Professional Sound recently caught up with FOH Engineer Cameron McLellan, Monitor Engineer and Tour Manager Mike Rowland, and Production Manager Karen “Keeks” Weigold to talk about the experience.
McLellan has been behind the FOH board for Daniel Caesar since day one. Back in 2016, he got a call from Riley Bell, a recording studio acquaintance who co-produced and engineered Freudian (and subsequently won a Juno Award), asking if he’d like to mix the artist’s first-ever show – a sold-out night at Toronto’s Mod Club. Needless to say, McLellan was intrigued.
“That’s obviously no small feat,” he says, considering the venue’s 600-plus capacity. “The experience from day one has been nothing but amazing, and almost four years later, we still can’t get rid of each other.”
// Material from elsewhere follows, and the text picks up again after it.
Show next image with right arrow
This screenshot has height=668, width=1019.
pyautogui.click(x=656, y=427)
Rowland came into the fold the following year, and the two have locked into a synergistic workflow in the time since. For the two Budweiser Stage shows, that was facilitated by the Avid S6L-32Ds anchoring their respective workstations.
“I’ve been switching between consoles for the last two years now,” Rowland reveals. “During our rehearsals for the CASE STUDY 01 album cycle, I was actually on [a Digico] SD7 and simultaneously spun up on the Avid. Our first run of shows was through Asia, and since I now tour manage for Daniel and am very conscious of our budget, I wanted Cam and I to have files we were happy with that we could take on the road straight away, without taking on any additional costs. After 10 days of programming on the Digico, I started playing back into the Avid and one night, in preparation for the next day, I switched all outputting to the Avid. I didn’t tell the band, and the next morning after a few songs, they commented on the clarity, space, and the way the mix sat together, and they loved it. The biggest thing I noticed was the difference in headroom, but there indeed was a separation that seemed much easier to achieve in the Avid.”
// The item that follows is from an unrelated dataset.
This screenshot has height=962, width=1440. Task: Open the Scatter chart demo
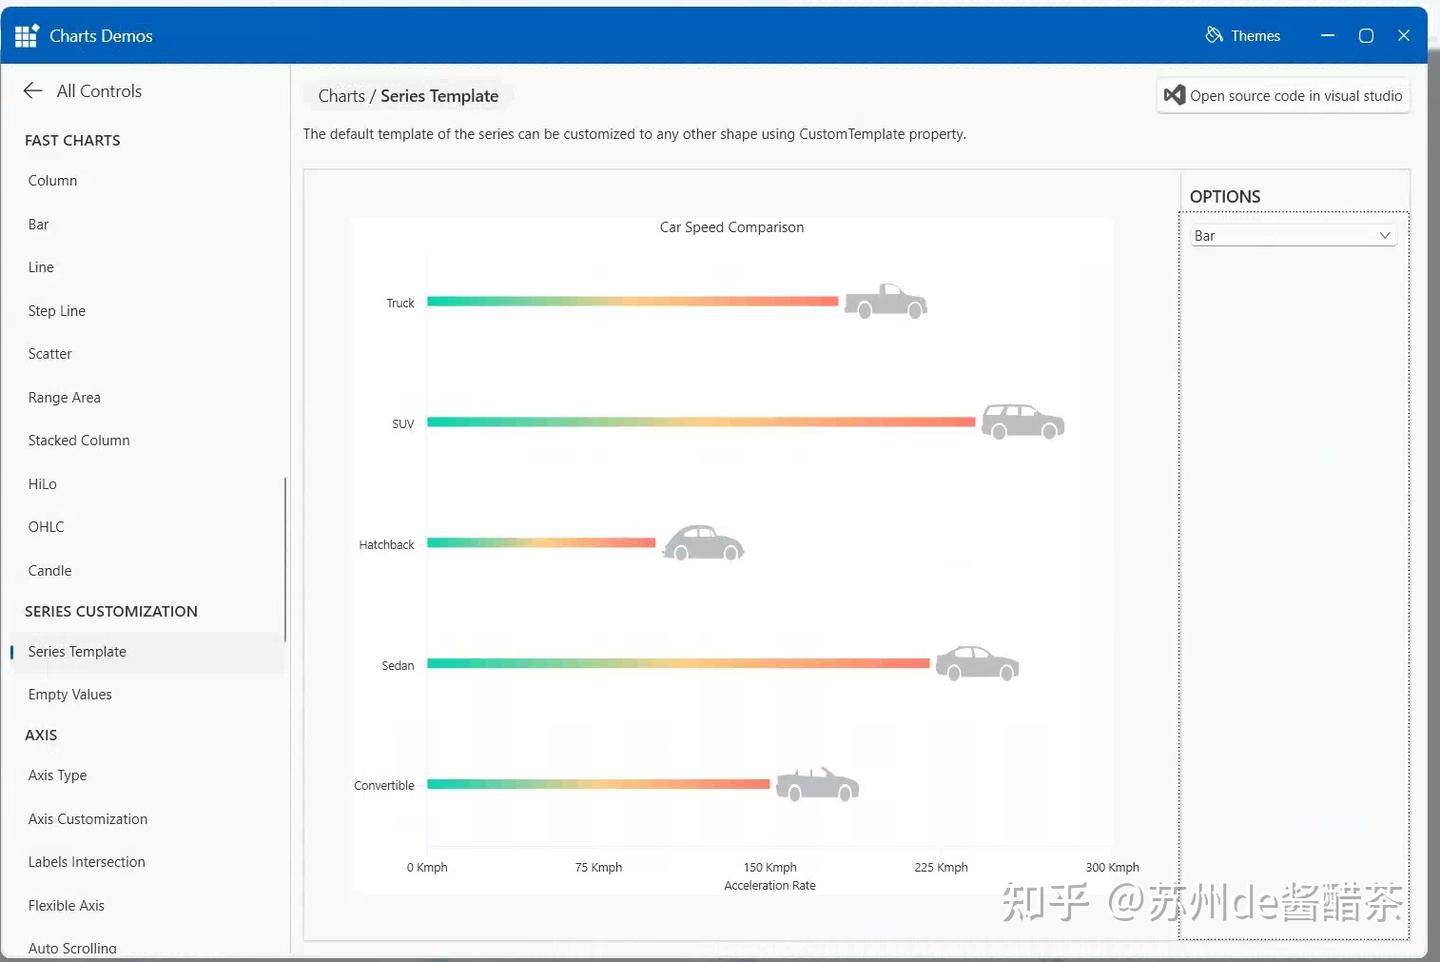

McLellan adds: “The way Avid lays out their consoles has always been great for me intuitively, having used Pro Tools in the studio for roughly 15 years. The workflow just makes sense. I’ve always liked walking up to a Profile or SC48 on the road for that reason – especially if I’m dialing in something from scratch – and the S6L is a nice, natural upgrade from that.”
McLellan isn’t carrying any outboard gear or external plug-ins on this run, instead opting for the S6L’s stock tools. That was also the case for the Budweiser Stage shows. “Honestly, not much has changed over the years in terms of how I approach each show,” he says. “Whether it’s Coachella or the Horseshoe Tavern, the principles of my mix stay the same.”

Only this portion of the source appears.